Aim of the exercise
Reproduce verbatim the portion of the items that begins with the line containing "Given: Click the graph--main'> code line" and continues through the end of the items, including both of those boundaries.

------------------------

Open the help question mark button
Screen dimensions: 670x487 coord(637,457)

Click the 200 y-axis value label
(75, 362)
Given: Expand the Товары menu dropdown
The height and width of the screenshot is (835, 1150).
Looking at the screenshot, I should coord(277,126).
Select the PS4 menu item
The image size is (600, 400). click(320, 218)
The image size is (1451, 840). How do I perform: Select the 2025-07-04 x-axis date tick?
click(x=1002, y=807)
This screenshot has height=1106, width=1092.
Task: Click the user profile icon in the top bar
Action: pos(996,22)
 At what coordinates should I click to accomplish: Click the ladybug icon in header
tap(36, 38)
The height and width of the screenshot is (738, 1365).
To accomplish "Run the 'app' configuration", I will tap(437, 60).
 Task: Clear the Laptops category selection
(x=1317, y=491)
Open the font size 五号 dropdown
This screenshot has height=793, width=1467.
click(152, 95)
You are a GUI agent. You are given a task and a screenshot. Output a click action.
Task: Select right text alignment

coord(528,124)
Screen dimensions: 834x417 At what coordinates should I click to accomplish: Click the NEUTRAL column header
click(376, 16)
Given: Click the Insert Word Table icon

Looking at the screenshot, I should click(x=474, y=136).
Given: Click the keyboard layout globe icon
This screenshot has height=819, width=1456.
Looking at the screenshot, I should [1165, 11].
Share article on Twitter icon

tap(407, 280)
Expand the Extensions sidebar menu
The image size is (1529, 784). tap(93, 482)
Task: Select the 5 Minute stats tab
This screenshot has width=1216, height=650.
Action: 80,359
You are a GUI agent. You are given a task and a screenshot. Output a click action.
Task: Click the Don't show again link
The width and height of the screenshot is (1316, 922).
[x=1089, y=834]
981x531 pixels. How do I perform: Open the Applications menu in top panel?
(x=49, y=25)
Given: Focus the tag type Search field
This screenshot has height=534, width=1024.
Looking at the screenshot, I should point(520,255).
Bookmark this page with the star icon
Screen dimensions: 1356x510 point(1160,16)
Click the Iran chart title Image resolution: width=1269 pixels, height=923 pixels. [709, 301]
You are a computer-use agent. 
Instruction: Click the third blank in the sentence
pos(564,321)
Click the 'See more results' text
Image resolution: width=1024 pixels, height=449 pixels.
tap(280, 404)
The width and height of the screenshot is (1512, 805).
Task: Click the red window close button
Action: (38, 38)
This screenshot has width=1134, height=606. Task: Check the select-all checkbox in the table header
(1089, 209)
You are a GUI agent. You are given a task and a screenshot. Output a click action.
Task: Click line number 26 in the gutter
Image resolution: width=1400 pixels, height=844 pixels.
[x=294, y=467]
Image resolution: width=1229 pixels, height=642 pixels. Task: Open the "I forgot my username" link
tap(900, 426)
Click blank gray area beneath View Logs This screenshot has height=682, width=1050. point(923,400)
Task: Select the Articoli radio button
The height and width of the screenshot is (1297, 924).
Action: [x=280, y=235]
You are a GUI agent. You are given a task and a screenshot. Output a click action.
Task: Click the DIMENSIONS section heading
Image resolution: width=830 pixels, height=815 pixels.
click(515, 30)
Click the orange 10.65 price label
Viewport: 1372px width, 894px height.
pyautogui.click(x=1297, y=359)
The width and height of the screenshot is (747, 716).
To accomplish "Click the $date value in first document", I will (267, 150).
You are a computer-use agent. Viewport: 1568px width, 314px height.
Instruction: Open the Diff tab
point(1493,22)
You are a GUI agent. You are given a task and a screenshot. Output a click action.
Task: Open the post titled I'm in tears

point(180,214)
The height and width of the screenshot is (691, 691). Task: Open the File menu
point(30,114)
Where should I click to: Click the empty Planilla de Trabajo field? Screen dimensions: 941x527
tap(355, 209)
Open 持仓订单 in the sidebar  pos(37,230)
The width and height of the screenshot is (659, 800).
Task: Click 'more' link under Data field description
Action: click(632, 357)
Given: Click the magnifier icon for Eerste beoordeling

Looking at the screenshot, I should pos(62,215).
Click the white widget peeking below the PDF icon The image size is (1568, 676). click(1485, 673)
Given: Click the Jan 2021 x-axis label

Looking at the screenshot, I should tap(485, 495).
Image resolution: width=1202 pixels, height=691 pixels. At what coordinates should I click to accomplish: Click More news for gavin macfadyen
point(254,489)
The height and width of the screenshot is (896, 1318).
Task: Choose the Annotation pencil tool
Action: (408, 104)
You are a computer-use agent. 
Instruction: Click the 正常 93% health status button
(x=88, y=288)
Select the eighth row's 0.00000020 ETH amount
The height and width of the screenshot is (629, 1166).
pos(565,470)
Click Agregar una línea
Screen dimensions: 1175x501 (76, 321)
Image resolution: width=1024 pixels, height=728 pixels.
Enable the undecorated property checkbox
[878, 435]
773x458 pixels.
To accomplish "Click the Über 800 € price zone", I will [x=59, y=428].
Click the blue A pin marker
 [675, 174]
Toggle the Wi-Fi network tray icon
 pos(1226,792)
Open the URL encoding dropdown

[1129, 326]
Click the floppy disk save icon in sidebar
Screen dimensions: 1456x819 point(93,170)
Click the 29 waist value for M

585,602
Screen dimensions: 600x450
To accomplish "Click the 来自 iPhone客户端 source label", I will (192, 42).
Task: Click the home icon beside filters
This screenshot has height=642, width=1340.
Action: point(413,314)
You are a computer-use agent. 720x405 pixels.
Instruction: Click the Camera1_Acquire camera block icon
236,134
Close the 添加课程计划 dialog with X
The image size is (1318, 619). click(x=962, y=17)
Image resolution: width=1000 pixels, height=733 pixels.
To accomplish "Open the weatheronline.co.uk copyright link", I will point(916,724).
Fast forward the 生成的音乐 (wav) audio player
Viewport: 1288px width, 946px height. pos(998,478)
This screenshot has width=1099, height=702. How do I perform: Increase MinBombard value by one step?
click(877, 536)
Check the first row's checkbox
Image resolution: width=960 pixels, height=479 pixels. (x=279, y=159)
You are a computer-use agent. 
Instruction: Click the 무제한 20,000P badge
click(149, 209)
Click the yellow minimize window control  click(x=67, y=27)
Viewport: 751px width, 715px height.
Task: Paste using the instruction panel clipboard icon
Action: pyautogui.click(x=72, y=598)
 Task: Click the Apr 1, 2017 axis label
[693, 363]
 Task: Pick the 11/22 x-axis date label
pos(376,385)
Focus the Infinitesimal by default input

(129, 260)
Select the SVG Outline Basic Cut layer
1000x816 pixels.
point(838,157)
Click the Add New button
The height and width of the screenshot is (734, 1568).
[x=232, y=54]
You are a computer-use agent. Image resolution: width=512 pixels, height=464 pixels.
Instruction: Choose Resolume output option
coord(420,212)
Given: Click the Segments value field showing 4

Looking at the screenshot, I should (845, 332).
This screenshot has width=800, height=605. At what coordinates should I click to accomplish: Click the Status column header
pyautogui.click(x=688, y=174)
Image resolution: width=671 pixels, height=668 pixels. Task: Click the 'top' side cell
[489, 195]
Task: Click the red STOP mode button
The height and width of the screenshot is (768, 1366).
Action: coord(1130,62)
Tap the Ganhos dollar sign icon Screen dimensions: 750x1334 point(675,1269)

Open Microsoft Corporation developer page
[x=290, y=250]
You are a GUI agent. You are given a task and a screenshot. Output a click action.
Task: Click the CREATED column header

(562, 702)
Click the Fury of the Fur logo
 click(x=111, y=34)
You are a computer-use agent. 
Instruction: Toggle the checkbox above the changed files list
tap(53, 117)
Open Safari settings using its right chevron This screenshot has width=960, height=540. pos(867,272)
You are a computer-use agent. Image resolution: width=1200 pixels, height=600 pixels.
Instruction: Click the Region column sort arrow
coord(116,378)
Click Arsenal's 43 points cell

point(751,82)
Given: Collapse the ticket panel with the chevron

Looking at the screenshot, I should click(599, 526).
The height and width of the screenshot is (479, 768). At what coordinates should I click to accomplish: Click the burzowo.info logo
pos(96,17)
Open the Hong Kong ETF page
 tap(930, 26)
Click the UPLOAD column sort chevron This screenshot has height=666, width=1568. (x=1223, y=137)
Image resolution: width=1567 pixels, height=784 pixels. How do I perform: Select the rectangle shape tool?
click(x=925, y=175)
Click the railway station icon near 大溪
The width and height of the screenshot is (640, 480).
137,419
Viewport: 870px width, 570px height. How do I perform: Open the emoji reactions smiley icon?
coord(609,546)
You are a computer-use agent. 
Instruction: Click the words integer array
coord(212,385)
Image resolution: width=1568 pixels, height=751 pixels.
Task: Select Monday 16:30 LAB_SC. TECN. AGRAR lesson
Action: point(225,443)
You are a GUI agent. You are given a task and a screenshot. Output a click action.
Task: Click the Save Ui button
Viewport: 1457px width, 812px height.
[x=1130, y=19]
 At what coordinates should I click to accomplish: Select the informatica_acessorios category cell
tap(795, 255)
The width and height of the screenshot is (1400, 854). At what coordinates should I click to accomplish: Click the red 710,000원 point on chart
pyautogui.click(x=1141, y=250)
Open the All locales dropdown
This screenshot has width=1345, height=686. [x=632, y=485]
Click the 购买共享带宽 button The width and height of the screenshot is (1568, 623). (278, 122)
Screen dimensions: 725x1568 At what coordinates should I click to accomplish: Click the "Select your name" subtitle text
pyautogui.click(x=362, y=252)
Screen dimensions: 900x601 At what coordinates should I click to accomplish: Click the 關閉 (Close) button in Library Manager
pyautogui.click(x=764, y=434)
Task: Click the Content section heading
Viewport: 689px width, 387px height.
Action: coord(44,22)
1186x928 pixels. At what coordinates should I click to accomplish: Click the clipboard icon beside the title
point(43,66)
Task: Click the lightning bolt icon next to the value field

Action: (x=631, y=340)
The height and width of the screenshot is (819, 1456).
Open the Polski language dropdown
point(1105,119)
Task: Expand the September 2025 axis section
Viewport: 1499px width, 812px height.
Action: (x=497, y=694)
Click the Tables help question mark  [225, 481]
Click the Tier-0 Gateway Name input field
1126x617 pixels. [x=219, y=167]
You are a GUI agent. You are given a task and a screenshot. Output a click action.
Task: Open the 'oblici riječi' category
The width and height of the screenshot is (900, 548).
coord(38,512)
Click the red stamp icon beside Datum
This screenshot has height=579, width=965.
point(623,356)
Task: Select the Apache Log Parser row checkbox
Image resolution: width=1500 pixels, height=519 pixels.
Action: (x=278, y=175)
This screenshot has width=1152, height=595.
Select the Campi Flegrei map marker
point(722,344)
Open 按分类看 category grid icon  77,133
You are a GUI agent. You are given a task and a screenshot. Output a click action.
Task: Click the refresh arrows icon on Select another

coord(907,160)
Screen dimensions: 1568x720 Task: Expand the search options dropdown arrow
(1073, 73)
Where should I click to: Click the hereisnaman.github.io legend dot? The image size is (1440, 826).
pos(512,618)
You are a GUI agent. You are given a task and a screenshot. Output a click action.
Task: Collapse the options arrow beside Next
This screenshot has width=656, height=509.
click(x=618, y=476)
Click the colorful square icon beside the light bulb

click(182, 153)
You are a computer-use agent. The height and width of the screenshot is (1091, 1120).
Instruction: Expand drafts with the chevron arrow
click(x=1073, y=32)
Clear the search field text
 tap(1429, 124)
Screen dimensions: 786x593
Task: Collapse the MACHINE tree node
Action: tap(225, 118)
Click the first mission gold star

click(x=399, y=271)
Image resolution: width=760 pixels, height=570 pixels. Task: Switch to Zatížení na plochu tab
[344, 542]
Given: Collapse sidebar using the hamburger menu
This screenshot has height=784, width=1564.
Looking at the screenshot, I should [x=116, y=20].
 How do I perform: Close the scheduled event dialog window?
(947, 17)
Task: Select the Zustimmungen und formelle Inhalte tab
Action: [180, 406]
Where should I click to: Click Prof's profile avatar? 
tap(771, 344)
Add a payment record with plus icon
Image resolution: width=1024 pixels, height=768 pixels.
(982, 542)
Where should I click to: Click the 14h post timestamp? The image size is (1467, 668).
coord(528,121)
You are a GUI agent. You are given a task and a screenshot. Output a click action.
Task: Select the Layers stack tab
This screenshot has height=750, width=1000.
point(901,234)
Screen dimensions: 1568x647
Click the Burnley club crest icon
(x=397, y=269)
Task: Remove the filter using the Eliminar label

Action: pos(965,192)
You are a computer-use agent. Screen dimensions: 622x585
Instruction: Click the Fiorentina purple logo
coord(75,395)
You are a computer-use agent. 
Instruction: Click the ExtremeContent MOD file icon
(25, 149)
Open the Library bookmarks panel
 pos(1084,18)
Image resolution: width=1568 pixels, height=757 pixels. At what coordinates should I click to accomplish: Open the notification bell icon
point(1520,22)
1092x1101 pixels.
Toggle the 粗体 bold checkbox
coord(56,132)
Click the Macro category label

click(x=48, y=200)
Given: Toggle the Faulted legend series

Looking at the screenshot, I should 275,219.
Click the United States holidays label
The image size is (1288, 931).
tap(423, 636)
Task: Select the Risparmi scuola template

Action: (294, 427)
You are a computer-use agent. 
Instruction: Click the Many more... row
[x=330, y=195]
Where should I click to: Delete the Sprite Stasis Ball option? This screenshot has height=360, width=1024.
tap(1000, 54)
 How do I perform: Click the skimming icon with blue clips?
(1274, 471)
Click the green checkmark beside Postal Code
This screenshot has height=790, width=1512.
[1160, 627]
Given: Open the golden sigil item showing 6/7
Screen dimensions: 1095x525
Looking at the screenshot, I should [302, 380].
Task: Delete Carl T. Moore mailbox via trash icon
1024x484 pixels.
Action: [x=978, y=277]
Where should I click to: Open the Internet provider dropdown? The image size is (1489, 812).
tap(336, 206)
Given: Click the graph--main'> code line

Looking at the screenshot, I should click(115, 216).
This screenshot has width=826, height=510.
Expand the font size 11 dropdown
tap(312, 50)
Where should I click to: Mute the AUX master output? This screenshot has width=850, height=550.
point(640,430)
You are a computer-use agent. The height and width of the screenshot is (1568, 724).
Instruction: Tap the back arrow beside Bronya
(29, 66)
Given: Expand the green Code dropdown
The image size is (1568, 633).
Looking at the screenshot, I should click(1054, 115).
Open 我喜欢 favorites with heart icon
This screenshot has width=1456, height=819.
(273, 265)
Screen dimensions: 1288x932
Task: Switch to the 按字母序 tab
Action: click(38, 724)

------------------------

Solved exercise
Given: Click the graph--main'> code line

Looking at the screenshot, I should click(115, 216).
This screenshot has width=826, height=510.
Expand the font size 11 dropdown
tap(312, 50)
Where should I click to: Mute the AUX master output? This screenshot has width=850, height=550.
point(640,430)
You are a computer-use agent. The height and width of the screenshot is (1568, 724).
Instruction: Tap the back arrow beside Bronya
(29, 66)
Given: Expand the green Code dropdown
The image size is (1568, 633).
Looking at the screenshot, I should click(1054, 115).
Open 我喜欢 favorites with heart icon
This screenshot has width=1456, height=819.
(273, 265)
Screen dimensions: 1288x932
Task: Switch to the 按字母序 tab
Action: click(38, 724)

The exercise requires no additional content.